US healthcare spending growth slowed in 2016
Growth in healthcare spending in the United States slowed in 2016 following two years of expansion under the Affordable Care Act, a government health agency reported.
Health spending increased 4.3 percent to $3.3 trillion compared to a 5.8 percent growth rate in 2015, according to a report by the Centers for Medicare and Medicaid Services (CMS), which administers the government’s health programs.
The decline was driven by slower enrollment growth in health insurance programs, which in turn lead to decreased use of medical services, the report found.
Roughly 10.2 million people gained Medicaid coverage in 2014 and 2015 combined, and 8.7 million people gained private health insurance, taking the insured percentage of the population from 86 percent in 2013 to nearly 91 percent in 2015.

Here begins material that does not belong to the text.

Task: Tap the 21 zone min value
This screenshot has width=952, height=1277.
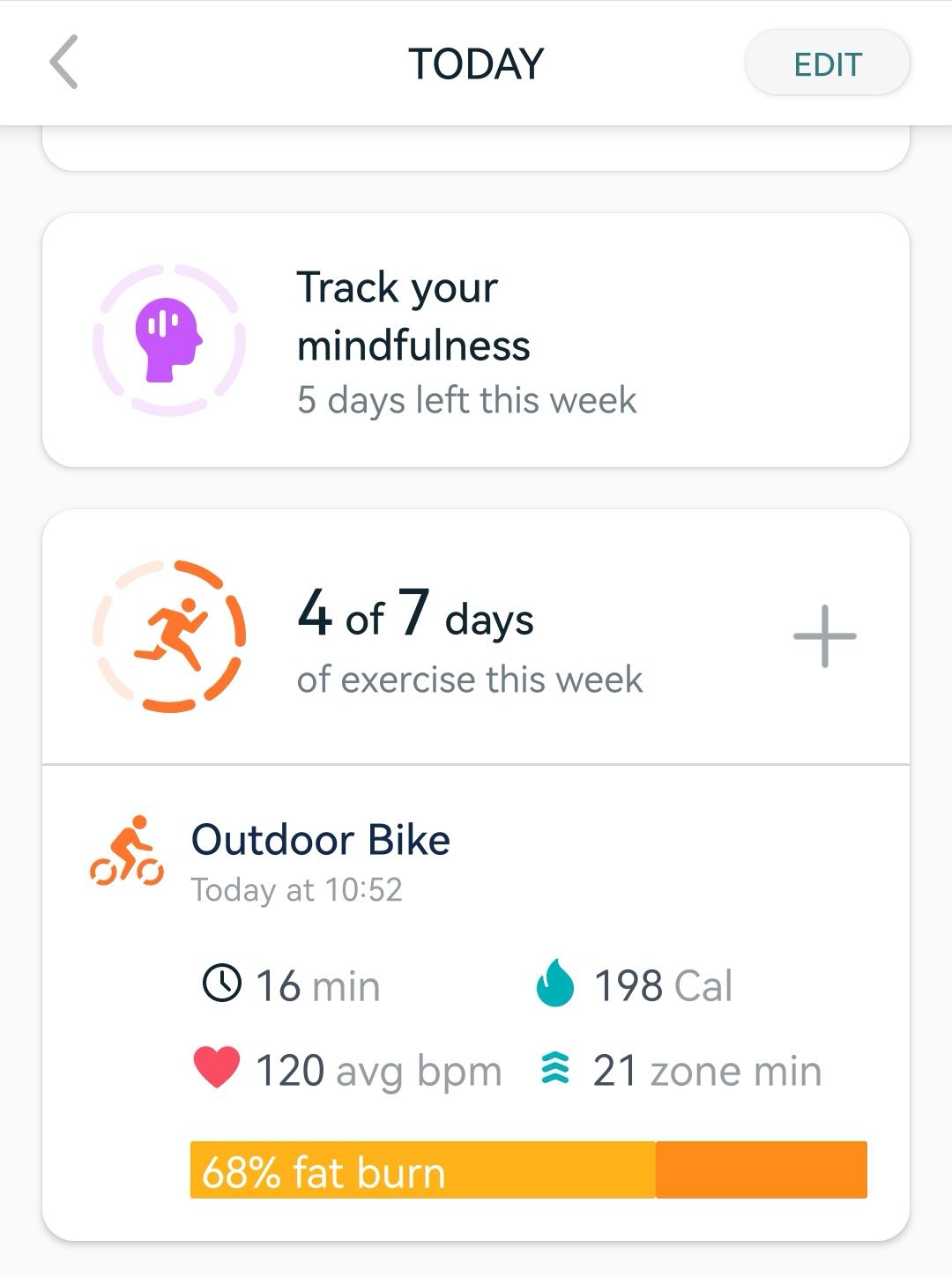Action: [707, 1071]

In 2016, out-of-pocket spending by consumers on health costs not covered by insurance rose 3.9 percent compared with 2.8 percent in 2015. The increase was driven in part by an ongoing shift towards enrollment in high-deductible health plans.
Spending on retail prescription drugs grew 1.3 percent in 2016 compared with 12.4 percent in 2014 and 8.9 percent in 2015. The slowing was driven by fewer new drugs being introduced and less spending on pricey treatments for hepatitis C.

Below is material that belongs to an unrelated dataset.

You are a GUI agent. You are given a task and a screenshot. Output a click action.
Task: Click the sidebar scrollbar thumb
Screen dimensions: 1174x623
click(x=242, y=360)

The 1.3 percent increase in drug spending was in line with the average growth rate of 1.2 percent from 2010 to 2013.
Enrollment growth in Medicare remained fairly steady at 2.8 percent in 2016. However, spending growth slowed to 3.6 percent from 4.8 percent in 2015, driven by slower spending per enrollee on both the fee-for-service and Medicare Advantage portions of the program.

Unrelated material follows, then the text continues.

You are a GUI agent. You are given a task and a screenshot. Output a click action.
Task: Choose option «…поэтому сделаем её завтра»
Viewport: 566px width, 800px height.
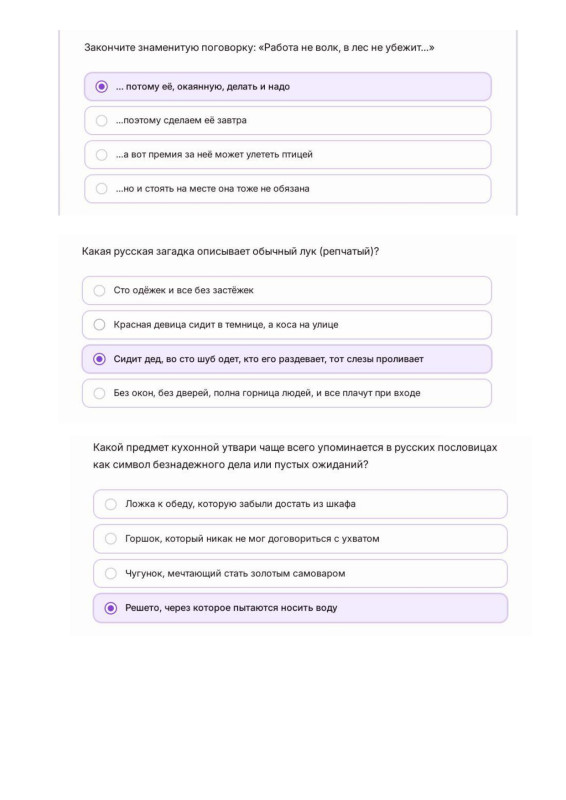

Medicaid spending growth fell to 3.9 percent from 9.5 percent in 2015 and 11.5 percent in 2014, when growth was driven largely to the initial impact of Medicaid expansion under the Affordable Care Act.
Spending on private health insurance rose 5.1 percent to $1.1 trillion, which was slower than the 6.9 percent growth in 2015. The decline was driven by slower enrollment growth following expansion under Obamacare.